Соседская кошка вспугивает с плакучей ивы стайку зеленых попугайчиков, солнце медленно ползет вверх по небу, у меня в кармане жужжит телефон, и я отряхиваю руки от муки, чтобы ответить – с поспешностью, в которой не хочу себе признаваться. Я поворачиваю телефон экраном вниз на кухонном столе, чтобы не ответить слишком быстро или слишком радостно. Опыт.
Где-то на другом конце города мои крестники меняются, а я этого не вижу, где-то на улице, во дворе что-то начинает становиться чем-то еще, а здесь за ночь возникает хлеб. Вот настоящее волшебство: все меняется и все всегда становится чем-то еще.
На 1 батон
430 г пшеничной хлебопекарной муки
1/4 ч. л. инстантных дрожжей
2 ч. л. соли
390 мл воды
В этих рецептах есть некая закономерность. Этот самый простой из всех, что я знаю, а вкус получается как во французской пекарне, что радует сейчас, когда поездка во Францию – это преступление, а все местные пекарни закрылись.
Все смешайте в большой миске, накройте чистым кухонным полотенцем и поставьте в какое-нибудь теплое место, например в сушильный шкаф. (Сушилки очень хороши, и в особенности тогда, когда полны хлеба,) Занимайтесь своими делами часов этак 12–18. Я серьезно! Вы замешиваете тесто, а потом забываете о нем на целый день. Вы везунчик!
На следующий день можете погордиться: хлебное тесто все сделало само. Оно будет высоким, поднявшимся и просто потрясающе крутым и живым. Оно живое! Оно все делает само!
Теперь его надо осадить.
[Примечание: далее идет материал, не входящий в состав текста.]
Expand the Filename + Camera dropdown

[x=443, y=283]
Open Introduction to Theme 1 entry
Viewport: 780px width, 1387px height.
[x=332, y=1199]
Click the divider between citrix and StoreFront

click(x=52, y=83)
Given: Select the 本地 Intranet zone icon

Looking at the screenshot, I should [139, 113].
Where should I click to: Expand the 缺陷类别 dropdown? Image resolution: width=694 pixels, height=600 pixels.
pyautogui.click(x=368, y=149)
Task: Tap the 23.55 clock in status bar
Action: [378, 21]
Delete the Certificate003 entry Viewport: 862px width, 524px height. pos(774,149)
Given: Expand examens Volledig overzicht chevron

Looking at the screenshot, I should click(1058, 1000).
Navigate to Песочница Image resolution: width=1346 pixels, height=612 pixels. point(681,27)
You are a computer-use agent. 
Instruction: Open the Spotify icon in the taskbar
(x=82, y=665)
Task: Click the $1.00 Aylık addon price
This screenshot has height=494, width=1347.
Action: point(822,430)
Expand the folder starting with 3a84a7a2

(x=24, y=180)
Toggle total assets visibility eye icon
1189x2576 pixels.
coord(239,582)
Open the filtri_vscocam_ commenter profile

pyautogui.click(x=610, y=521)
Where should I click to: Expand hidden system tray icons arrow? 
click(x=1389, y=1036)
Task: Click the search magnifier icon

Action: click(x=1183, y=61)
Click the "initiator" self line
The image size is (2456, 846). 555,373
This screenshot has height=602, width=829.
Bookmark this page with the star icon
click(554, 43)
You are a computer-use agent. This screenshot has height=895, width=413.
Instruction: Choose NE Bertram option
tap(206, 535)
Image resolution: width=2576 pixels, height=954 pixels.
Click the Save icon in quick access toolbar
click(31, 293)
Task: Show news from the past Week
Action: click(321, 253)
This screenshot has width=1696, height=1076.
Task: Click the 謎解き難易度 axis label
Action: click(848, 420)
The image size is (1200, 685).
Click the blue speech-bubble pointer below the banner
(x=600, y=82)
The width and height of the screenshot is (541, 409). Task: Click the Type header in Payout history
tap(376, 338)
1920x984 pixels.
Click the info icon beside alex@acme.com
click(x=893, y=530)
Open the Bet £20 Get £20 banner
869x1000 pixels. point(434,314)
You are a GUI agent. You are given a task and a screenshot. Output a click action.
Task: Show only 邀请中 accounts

Складываете его поверх самого себя, и еще раз, а потом оставляете на 15 минут, чтобы привыкло.
Теперь выстилаете большую миску кухонным полотенцем и засыпаете полотенце мукой. (В исходном рецепте был крахмал, но у меня его не водится, так что я использую просто муку.) НЕ БЕРИТЕ МАХРОВОЕ ПОЛОТЕНЦЕ, ИНАЧЕ К ТЕСТУ ПРИКЛЕЮТСЯ ВОЛОСКИ.
Снова обомните тесто, бросьте на мучное полотенце и оставьте еще на 2 часа. Это тесто постоянно работает само, что задает приятный временной ритм. В этом году нам очень не хватает временного ритма – может, мы поэтому такие бешеные.
За час до того, как вы собираетесь печь хлеб – через час после этой истории с кухонным полотенцем, – поставьте в духовку большую чугунную утятницу с крышкой и включите максимально сильный нагрев. Вы создаете мини-печку.
Осторожно (чугун будет раскаленным) снимите крышку и плюхните внутрь тесто: просто вытряхните его из полотенца складкой вверх. Надрежьте верх острым ножом. Так. Раскаленную крышку на место – и обратно в духовку. Пеките 30 минут, а потом потянитесь и очень осторожно снимите крышку. И еще 15 минут.
ДАЙТЕ ЕМУ ОСТЫТЬ, НАСКОЛЬКО ХВАТИТ ТЕРПЕНИЯ – но послушайте, вы же живой человек, а батон будет таким чудесным, что вы места себе находить не будете. Я однажды вернулась в гостиную – а Джо уже съела полбатона, все еще горячего, из духовки, и осуждать ее было трудно. Джо вообще трудно осуждать, а особенно когда хлеб настолько хорош и настолько соблазнителен.
Уличная кошка и тосты с анчоусами и кружевными яйцами
К нам в гости начала приходить кошка. Она спугивает попугайчиков с деревьев и устраивается в жидкой живой изгороди.
Шерсть у нее похожа на перья, черная и белая, и она проходит по ступенькам и в открытую кухонную дверь. Я зову ее Мицуки, как певицу, потому что ей, похоже, нравится, когда мы включаем Мицуки через маленький синий динамик. А однажды я услышала, как наш сосед зовет ее Ангусом, но и он этой кошке не хозяин. У нее какой-то другой хозяин, а может, как и большинство кошек, она сама себе хозяйка.
Кошки, как книги, приходят и уходят, и не стоит ими слишком дорожить.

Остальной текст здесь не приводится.